Oltre la bilancia

Riscoprire il benessere tra corpo e mente

Siamo costantemente bombardati da messaggi che associano la salute esclusivamente a un numero sulla bilancia o a una determinata taglia. Tuttavia, la scienza moderna e un approccio più umano alla salute ci dicono qualcosa di diverso: stare bene è un equilibrio complesso che va ben oltre il semplice conteggio delle calorie. In questo articolo vogliamo esplorare come liberarsi dalla cultura della dieta per abbracciare un’idea di salute più profonda e sostenibile.

Il mito della dieta

Per decenni ci è stato raccontato che bastasse "volontà" per raggiungere un peso ideale e mantenerlo per sempre. La realtà, però, è più complessa. Le statistiche mostrano che la maggior parte delle diete drastiche e ipocaloriche fallisce nel lungo termine. Perché? Non è una questione di pigrizia, ma di biologia.

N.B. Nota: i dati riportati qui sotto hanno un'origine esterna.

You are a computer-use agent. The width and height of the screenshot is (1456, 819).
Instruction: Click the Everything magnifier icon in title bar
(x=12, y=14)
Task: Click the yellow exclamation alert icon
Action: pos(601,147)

Quando riduciamo drasticamente l’introito energetico, il nostro corpo attiva degli adattamenti metabolici protettivi: il metabolismo rallenta e i segnali di fame aumentano per spingerci a cercare cibo. È un meccanismo di sopravvivenza ancestrale. Il "mito della dieta" si sgretola davanti alla realtà fisiologica: il peso non è un parametro totalmente controllabile e le oscillazioni continue (il cosiddetto effetto yo-yo) possono essere più dannose per il metabolismo e per il cuore della stabilità ponderale stessa.

Superare il concetto di restrizione

La restrizione non è solo fisica, è anche psicologica. Imporre divieti rigidi su determinati alimenti crea un rapporto conflittuale con il cibo, alimentando un ciclo di colpa e perdita di controllo. Questo approccio non fa che aumentare lo stress e può, nei casi più fragili, favorire lo sviluppo di disturbi del comportamento alimentare. Superare la restrizione significa smettere di guardare al cibo come a un nemico o a un premio/punizione. Significa tornare a fidarsi dei propri segnali biologici: imparare a riconoscere la fame vera dalla fame emotiva e ritrovare il senso di sazietà. Mangiare con consapevolezza (mindful eating) permette di godere del cibo senza che esso diventi un’ossessione.

Verso un nuovo paradigma

Il nuovo paradigma della salute propone di spostare il focus dal "peso" al "comportamento". Questo approccio, più inclusivo e rispettoso della diversità dei corpi, suggerisce che la salute sia possibile a diverse taglie. Invece di lottare contro il proprio corpo per farlo rientrare in uno standard estetico, l'obiettivo diventa prendersene cura in modo olistico. Abbandonare il binomio peso-salute ci permette di concentrarci su indicatori molto più importanti: la qualità del sonno, i livelli di energia, la gestione dello stress e la salute metabolica generale. In quest'ottica, la cura di sé diventa un atto di gentilezza, non un dovere punitivo.

Ciò che veramente conta per stare in salute

Cosa possiamo fare, concretamente, per stare bene davvero? La risposta risiede in abitudini sostenibili e piacevoli:

  • Movimento piacevole: Sostituiamo l'esercizio fisico vissuto come "espiazione" con un’attività che ci faccia stare bene (una camminata all'aria aperta, il ballo, lo yoga).
  • Educazione emotiva: Imparare a gestire le emozioni senza usare il cibo come unico strumento di conforto.
  • Nutrizione varia e serena: Mangiare alimenti nutrienti che ci danno energia, senza dimenticare il piacere conviviale e il gusto.
  • Supporto multidisciplinare: Se il rapporto con il cibo o con l'immagine corporea diventa fonte di sofferenza, è fondamentale rivolgersi a professionisti (nutrizionisti, psicologi, medici) che operino in modo integrato e basato su prove scientifiche.